TRECHO PARA LEITURA ::

================

Nos termos do artigo 5°, XXXVI, da CF/88, "a lei não prejudicará o direito adquirido, o ato jurídico perfeito e a coisa julgada".
Portanto, para que se possa divisar a manifesta violação a tal norma constitucional, é preciso verificar se a decisão rescindenda realmente violou um direito adquirido do segurado, tal como alegado na exordial, sendo de se frisar, de logo, que a súmula 343 do E. STF não se aplica ao caso vertente, já que esta rescisória tem por objeto violação a norma constitucional.

================

DADOS EXTRAÍDOS ::
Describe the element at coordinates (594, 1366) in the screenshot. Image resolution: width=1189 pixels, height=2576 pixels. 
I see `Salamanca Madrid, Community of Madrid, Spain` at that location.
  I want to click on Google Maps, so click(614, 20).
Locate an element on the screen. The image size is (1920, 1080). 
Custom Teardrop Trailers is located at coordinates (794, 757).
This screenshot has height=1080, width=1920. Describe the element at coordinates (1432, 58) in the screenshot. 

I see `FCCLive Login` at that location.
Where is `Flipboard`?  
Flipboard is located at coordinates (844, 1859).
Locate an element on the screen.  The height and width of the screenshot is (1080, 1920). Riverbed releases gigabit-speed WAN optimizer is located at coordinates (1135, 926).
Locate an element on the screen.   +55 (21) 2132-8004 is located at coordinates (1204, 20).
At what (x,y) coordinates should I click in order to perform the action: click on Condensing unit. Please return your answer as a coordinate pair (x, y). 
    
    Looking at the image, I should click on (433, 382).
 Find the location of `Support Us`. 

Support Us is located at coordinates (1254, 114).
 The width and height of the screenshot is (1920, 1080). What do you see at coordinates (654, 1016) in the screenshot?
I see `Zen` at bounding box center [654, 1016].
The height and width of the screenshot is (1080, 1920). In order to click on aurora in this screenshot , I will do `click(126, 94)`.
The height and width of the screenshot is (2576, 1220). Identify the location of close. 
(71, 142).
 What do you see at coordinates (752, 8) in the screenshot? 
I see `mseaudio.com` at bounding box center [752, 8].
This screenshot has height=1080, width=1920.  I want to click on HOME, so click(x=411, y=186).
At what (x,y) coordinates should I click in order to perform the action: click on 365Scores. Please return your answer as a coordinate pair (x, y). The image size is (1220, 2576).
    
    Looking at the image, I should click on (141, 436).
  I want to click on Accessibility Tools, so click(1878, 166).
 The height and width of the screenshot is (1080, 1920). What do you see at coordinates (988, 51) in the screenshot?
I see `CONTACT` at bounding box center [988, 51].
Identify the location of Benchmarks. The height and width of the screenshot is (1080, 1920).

================

TAREFAS E EXERCÍCIOS ::
a) Segundo o trecho para leitura, por que a súmula 343 do E. STF não se aplica ao caso? Explique em uma a três frases.
b) Reúna todas as linhas dos dados em que aparece a palavra "action", diferenciando maiúsculas de minúsculas.
O trecho e as linhas não têm relação entre si.

AS RESPOSTAS ::
a) A súmula 343 do E. STF não se aplica porque a rescisória tem por objeto a violação a norma constitucional.

b)
At what (x,y) coordinates should I click in order to perform the action: click on Condensing unit. Please return your answer as a coordinate pair (x, y). 
At what (x,y) coordinates should I click in order to perform the action: click on 365Scores. Please return your answer as a coordinate pair (x, y). The image size is (1220, 2576).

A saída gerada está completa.